A cursory glance at the new link showed that it is a synopsis of of the literature written by a statistician. It is unsatisfactory in this thread. We need the actual studies with clear descriptions of the methodology and manor of experimenting. Choose one from the meta-article to focus on.

“We should close the Patent office because clearly all things have been invented.”
“There is no longer need to question, fore all answers have been given.”
“There is no need for philosophy, because Science/Religion has the means to all knowledge.”

“Existence is determined by Affect.”
Just try to find that one from anyone else anywhere.

Statisticians cannot preform scientific inquiry…

Now I know I have you on the ropes.

You are going to run into one inherent problem in all such studies;
“If I eliminate all possible means to know of something, then that something cannot be known.
If you know of it, it can only be because I hadn’t yet removed all possible means.”

Scientists in general don’t seem to understand the higher concepts in what they do. They think in terms of psychic ability as something which is totally independent of anything else. Is chemistry independent of physics? Is a mind independent of the brain?

One cannot remove all possible means of knowing something and expect to ever have it known. In effect, by such measure, the conclusion is being tailored by the premise so as to ensure it. What would be the point?

Psychic processes function by typically mysterious, but knowable means. If they were not knowable, then no science effort would be able to do anything with them anyway because they would not be reliable enough to utilize. If anything is not consistent, it is random. If it is random, it is not usable except to randomize. If it is consistent, then its consistency is what forms it principles and the very make of knowledge.

A report of the statistics is not sufficient to study the experiment.
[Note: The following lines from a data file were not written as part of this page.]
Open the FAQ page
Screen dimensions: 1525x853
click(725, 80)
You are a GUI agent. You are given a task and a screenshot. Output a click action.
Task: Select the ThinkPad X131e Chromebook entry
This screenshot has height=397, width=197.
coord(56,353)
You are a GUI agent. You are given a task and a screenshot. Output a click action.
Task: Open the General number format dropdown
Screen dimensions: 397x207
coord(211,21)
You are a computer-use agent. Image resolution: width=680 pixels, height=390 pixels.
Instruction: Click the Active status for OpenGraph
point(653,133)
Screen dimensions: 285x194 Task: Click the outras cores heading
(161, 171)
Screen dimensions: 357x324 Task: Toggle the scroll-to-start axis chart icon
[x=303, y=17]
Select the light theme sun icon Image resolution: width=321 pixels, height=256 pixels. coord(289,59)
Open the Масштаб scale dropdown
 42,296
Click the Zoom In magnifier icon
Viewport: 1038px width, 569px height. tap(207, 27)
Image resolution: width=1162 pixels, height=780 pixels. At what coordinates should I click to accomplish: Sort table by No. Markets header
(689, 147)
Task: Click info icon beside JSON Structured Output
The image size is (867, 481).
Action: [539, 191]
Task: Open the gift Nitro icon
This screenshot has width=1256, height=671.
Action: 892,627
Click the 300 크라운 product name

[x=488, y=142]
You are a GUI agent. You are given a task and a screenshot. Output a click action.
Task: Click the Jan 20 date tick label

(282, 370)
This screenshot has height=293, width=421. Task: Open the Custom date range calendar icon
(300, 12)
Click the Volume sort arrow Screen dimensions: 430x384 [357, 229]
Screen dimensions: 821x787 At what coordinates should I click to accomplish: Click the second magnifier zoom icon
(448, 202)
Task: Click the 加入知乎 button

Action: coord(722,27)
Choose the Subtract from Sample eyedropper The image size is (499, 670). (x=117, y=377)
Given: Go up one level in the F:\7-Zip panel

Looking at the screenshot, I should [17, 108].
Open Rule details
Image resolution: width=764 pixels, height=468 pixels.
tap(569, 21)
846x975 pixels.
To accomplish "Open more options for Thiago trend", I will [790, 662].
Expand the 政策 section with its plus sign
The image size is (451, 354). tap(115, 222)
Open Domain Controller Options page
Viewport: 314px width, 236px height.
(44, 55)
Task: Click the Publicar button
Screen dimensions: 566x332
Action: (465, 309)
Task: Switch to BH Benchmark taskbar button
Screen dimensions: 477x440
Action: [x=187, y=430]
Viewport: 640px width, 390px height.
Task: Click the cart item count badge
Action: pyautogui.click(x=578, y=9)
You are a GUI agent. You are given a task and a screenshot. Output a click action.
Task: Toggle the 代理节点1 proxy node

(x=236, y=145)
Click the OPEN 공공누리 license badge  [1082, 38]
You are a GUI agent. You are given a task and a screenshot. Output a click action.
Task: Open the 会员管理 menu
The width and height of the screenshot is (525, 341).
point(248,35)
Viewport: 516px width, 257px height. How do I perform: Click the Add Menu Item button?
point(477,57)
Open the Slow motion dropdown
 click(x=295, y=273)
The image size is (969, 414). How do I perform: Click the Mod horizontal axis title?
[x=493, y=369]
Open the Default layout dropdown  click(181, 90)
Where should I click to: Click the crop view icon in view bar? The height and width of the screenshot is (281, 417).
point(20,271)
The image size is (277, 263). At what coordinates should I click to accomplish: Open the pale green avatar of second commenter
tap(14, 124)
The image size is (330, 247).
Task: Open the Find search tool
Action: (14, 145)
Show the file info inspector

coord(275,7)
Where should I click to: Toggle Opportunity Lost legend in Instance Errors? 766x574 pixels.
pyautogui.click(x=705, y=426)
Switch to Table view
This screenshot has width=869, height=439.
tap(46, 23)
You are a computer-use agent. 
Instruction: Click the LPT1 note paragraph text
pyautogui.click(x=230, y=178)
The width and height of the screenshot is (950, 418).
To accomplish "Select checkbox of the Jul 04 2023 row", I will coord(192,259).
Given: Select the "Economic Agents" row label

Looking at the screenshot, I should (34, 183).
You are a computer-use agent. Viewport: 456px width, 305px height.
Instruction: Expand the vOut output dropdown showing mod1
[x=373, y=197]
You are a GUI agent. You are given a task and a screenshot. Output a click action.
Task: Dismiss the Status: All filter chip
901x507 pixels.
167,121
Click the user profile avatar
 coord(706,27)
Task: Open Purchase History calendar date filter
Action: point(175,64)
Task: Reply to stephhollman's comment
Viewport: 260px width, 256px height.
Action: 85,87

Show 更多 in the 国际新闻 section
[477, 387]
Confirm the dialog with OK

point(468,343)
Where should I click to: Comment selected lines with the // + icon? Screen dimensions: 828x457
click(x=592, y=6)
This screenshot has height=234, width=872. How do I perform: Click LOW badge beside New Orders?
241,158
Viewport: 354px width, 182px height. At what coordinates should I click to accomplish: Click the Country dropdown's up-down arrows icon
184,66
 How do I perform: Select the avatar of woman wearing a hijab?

I think that was his point, to which I agree.
The details of the actual experiment need to be seen in detail (the devil is always in the detail).

But again, all that can be ever proven is that “we haven’t yet eliminated all of the means by which a mind can sense reality. But when we DO, we will then prove that no mind can do anything unless it has something with which to do.”

They explain the details. They go through the methodology. You just have to read the entire study.

I’m starting to think your guys’ form of argumentation here is ‘Well I didn’t read that part.’

I’m aware, at least to someone like Woobly, there is absolutely no way I will convince him through the citing of experiments.

I’m fully aware of that.

Push the limits. Discussion.

That might be because I have been “arguing” [pointing out] the issues of the very theories involved in any such studies.

The second experiment you have posted is far more interesting. And I am not at all surprised by the conclusions. I have no doubt that I could “mysteriously” cause the conclusions to change in any pre-determined direction. Every mind functions by specific causes in all it does. But that doesn’t take away from the intriguing and fascinating way a mind can know things that no one would think possible to know.

Fucking bizarre.

A report of the statistics is not sufficient to study the experiment. I think that was his point, to which I agree.
The details of the actual experiment need to be seen in detail (the devil is always in the detail).

Are you saying they don’t go over the methodology in study I posted?

That they only mentioned the statistical outcomes?

Is that what you’re saying? If so, it’s wrong.

Dude, it is an overview, do you know what that means…It is a description of various studies, and does not talk about the specifics of data collection.

Put your power-ego-boner away and choose one.

So…? They still lay out, in detail, the methodology. If you want all the specifics go look at the individual studies. She includes the summaries from them anyways.

If you want to say, ‘She is a statistician, and because I haven’t read all the details, it immediately invalidates everything presented’ that is a ridiculous statement. As far as I can tell, that is what you’re saying.

Why? It’s better to use the data collected from more than one study, as opposed to just one.